ASD(自閉スペクトラム症)、ADHD、ディスレクシアなど、脳の働き方の違いを「障害」ではなく多様性として捉え、組織の力に変えていこうという考え方が広がっています。それがニューロダイバーシティです。本記事では、ニューロダイバーシティの意味、活用シーン、実務に活かす際のポイントを、人事担当者の視点で整理します。

ニューロダイバーシティとは?

ニューロダイバーシティとは、神経発達の違いに由来する認知や行動の特性を、人間の多様性の一形態として尊重する考え方を指します。日本語では「神経多様性」と訳されます。1990年代後半に社会学者ジュディ・シンガーらにより提唱され、ASD・ADHD・ディスレクシア・トゥレット症候群など、いわゆる神経発達症の特性を病理ではなく多様性として再定義する文脈から発展しました。近年は、特定の認知特性が高いパフォーマンスにつながる職務領域が注目され、企業のDEI戦略の一環として位置づけられています。

ニューロダイバーシティがよく使われるシーン

ニューロダイバーシティは、主に以下のような様々なビジネスシーンで活用されます。

障がい者雇用の質的進化*: 法定雇用率の達成だけでなく、特性を強みとして活かす人材戦略の文脈で活用されます。
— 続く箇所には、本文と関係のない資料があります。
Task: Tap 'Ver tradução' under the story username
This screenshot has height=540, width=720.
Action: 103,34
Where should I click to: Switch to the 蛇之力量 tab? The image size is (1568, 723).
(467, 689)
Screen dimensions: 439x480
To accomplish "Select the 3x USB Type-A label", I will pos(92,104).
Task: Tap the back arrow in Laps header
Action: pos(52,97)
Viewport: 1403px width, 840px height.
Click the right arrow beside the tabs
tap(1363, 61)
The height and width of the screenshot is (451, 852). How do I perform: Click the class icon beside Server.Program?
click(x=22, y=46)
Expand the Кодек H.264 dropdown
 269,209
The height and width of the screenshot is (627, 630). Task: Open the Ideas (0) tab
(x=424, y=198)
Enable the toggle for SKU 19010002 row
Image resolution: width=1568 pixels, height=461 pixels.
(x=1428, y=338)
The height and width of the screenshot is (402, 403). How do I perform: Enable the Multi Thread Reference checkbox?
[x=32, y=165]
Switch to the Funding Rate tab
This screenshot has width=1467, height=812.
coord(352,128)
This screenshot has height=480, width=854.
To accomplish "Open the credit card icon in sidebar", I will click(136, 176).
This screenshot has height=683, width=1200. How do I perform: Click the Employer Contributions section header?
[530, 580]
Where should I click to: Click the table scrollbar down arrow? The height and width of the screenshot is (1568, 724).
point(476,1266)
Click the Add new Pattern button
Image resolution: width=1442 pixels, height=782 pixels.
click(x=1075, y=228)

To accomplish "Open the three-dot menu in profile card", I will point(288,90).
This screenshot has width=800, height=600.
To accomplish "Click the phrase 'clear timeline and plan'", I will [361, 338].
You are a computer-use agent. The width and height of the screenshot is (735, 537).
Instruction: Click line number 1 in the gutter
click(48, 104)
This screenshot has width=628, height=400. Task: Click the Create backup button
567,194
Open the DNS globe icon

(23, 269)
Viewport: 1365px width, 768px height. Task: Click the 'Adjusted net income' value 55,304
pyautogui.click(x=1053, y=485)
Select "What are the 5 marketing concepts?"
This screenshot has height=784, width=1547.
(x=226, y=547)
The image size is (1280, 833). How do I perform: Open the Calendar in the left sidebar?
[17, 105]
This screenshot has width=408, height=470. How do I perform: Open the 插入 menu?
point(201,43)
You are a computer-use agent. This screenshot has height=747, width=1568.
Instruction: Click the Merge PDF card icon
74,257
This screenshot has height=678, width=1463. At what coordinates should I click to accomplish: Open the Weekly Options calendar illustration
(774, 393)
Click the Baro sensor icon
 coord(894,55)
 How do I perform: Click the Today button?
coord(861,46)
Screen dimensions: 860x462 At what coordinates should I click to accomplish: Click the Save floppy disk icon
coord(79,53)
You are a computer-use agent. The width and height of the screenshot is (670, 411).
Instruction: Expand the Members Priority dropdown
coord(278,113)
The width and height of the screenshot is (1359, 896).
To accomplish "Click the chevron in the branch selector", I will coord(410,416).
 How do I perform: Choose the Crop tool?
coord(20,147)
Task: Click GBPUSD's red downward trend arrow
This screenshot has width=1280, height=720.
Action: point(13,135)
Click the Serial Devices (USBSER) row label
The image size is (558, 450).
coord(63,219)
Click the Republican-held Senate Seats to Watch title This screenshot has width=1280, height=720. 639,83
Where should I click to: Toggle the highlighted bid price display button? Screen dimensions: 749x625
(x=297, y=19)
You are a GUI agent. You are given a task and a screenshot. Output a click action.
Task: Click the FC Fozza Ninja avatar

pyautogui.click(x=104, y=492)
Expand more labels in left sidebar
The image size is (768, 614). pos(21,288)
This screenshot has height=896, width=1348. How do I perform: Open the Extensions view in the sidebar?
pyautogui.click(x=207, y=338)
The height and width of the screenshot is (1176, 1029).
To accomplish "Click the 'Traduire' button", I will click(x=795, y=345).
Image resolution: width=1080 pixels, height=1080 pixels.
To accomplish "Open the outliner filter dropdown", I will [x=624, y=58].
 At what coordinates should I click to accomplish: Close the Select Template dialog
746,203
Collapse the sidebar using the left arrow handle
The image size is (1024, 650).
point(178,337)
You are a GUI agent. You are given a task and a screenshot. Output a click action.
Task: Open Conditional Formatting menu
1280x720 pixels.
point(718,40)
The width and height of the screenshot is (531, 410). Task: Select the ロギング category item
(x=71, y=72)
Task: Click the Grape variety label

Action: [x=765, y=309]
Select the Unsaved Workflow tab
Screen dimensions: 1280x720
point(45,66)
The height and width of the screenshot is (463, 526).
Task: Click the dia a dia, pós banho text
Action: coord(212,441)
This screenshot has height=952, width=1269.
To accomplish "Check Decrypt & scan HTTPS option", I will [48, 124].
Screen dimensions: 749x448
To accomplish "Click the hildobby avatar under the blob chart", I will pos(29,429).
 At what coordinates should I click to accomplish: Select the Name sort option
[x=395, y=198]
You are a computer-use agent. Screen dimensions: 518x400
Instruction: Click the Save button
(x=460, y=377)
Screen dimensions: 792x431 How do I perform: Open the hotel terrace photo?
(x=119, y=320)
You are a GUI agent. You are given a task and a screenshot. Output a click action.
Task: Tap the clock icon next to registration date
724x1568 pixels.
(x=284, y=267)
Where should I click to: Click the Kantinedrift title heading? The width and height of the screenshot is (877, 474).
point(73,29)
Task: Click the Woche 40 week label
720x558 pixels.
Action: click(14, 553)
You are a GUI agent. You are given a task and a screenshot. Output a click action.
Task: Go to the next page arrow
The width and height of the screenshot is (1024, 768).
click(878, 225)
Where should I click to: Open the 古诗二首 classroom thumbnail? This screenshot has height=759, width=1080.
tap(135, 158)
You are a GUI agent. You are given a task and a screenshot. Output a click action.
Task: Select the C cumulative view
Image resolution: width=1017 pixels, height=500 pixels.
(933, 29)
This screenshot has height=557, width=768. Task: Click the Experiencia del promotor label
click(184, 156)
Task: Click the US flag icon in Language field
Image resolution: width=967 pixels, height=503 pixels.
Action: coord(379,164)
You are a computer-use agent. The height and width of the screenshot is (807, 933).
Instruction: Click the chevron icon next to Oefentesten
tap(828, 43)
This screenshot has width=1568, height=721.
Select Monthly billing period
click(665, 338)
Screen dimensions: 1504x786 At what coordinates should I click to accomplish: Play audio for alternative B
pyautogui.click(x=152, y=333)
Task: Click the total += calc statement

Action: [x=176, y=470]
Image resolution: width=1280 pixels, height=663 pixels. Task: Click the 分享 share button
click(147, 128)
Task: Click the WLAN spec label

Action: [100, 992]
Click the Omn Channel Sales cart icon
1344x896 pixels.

エンジニアリング・データ分析職の採用*: 集中力や細部への注意力を強みとする人材の発掘に用いられます。

インクルージョン研修*: 多様な認知特性への理解を組織全体に広げるテーマとして参照されます。

オフィス環境・働き方の設計*: 感覚過敏やコミュニケーション特性に配慮したワークプレイスデザインに活かされます。

マネジメントの個別最適化*: 一律のマネジメントから個別の特性に応じた関わり方への転換のきっかけとなります。

ニューロダイバーシティを理解することの重要性

ニューロダイバーシティを正しく理解することは、組織全体の人材活用と意思決定の質を高めるうえで大きな意味を持ちます。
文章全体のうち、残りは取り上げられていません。